*WHAT IS BEING ASKED*
Scan the entries below and return each line that contains "grid".
====== SOURCE INFORMATION ======
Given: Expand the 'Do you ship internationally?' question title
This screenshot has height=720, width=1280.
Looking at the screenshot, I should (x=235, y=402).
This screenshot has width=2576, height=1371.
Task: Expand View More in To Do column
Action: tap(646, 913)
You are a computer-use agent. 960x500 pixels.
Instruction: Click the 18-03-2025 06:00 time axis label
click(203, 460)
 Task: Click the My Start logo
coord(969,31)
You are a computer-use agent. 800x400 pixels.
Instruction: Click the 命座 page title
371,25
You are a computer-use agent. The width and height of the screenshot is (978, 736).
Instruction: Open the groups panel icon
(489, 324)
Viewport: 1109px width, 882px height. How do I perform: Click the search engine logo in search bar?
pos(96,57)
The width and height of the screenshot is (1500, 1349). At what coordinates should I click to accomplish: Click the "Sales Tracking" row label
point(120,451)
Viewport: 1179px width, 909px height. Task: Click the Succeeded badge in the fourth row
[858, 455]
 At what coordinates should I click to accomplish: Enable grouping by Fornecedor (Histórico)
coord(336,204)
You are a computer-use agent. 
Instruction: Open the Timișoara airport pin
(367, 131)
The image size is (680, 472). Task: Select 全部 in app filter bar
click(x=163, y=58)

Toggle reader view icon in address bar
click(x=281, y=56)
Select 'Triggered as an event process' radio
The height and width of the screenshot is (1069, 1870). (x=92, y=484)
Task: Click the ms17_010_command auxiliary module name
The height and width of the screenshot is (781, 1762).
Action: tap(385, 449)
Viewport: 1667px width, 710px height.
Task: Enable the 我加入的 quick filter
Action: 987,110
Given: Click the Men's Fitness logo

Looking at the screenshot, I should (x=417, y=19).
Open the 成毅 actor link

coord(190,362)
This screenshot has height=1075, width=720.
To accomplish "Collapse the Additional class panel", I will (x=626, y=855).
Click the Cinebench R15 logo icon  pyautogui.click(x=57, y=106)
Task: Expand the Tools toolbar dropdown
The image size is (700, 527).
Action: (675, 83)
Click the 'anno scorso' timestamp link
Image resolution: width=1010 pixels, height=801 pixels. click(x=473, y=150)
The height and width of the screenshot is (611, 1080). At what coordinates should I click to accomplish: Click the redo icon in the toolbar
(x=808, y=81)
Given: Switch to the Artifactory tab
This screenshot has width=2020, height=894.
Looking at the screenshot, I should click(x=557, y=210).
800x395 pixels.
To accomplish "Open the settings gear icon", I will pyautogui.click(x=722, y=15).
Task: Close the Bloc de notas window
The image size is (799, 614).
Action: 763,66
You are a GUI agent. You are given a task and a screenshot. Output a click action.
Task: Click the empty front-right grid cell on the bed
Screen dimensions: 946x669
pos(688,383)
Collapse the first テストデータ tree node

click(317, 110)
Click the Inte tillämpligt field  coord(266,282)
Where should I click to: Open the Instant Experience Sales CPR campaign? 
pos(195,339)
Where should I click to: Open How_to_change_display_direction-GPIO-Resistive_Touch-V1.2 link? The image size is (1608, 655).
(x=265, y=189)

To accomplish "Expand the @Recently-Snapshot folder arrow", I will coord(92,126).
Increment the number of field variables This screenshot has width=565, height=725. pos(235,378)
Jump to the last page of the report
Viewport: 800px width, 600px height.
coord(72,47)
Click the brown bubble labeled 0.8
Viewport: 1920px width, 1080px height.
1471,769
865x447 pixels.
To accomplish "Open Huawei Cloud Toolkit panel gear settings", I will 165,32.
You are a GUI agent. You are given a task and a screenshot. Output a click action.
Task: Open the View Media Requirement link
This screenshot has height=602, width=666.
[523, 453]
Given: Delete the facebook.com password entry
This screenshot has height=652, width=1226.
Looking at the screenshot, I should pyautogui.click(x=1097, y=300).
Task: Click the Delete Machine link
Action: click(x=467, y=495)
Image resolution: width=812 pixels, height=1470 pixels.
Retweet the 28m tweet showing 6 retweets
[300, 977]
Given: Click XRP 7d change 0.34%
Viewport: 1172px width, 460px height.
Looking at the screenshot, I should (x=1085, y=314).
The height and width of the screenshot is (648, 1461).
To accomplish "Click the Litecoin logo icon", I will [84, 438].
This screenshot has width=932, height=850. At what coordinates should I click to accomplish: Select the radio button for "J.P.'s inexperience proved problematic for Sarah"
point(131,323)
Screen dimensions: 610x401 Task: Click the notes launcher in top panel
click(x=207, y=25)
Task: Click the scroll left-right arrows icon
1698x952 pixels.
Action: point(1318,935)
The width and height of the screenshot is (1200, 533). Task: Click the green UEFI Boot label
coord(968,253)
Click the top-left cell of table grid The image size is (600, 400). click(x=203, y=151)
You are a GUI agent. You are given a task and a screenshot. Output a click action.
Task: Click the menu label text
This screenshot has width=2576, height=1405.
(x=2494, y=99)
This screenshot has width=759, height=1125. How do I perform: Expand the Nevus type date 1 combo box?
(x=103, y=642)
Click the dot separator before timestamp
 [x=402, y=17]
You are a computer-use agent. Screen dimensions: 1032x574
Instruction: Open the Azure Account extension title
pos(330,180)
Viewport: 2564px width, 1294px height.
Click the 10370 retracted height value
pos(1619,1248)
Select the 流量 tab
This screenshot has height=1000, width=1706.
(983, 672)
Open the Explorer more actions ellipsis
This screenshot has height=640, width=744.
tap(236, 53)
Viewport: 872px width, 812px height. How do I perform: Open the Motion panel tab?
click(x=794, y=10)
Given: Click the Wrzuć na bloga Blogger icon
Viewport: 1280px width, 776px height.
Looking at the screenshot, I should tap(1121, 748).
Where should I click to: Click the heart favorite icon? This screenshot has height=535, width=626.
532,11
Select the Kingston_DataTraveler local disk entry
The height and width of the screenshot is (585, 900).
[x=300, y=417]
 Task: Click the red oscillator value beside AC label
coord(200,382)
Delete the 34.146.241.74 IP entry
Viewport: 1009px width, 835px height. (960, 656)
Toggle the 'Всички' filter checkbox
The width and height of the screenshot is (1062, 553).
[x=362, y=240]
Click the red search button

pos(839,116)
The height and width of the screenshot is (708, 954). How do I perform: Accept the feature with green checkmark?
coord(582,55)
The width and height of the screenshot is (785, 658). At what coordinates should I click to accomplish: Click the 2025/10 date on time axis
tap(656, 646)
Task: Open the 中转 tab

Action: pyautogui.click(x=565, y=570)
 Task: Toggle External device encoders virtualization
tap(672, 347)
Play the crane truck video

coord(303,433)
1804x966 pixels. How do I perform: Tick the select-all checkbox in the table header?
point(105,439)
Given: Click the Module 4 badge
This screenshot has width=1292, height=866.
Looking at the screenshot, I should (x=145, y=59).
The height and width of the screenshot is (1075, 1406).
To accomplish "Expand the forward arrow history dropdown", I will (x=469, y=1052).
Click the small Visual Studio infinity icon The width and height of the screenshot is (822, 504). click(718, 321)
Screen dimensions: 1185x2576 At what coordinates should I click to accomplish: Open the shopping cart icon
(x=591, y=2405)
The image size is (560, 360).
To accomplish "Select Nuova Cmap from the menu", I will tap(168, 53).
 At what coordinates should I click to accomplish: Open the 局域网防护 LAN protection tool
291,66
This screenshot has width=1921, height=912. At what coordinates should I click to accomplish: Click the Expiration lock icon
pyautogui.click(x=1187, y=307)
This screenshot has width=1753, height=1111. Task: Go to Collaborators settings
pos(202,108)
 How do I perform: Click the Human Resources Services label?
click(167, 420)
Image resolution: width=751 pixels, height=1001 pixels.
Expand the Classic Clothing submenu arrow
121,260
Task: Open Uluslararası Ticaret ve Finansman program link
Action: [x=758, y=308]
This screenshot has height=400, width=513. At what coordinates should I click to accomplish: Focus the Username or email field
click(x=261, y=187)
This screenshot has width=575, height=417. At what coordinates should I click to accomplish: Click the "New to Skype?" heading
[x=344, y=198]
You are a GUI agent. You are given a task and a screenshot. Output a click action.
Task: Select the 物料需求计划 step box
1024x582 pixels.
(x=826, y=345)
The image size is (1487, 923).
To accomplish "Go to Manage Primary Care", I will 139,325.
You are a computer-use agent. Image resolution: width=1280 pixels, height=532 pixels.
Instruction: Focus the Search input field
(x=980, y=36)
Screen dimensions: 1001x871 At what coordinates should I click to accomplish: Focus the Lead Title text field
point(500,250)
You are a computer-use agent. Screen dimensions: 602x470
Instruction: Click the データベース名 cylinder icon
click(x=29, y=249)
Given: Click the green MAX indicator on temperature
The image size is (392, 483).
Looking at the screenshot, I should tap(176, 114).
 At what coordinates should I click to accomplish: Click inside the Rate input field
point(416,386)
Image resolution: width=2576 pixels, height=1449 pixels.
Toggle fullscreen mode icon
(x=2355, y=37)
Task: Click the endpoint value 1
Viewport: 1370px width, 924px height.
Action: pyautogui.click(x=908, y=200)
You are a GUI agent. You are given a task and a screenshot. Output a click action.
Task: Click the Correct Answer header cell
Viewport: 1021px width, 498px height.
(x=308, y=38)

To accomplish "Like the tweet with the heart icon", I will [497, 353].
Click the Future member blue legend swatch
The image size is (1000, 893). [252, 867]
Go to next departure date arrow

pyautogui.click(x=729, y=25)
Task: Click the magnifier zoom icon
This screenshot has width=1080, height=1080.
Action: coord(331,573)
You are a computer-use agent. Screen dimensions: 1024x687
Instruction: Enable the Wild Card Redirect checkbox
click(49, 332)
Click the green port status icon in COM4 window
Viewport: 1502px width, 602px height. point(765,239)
======
*ANSWER TO THE PROBLEM*
Task: Click the empty front-right grid cell on the bed
Click the top-left cell of table grid The image size is (600, 400). click(x=203, y=151)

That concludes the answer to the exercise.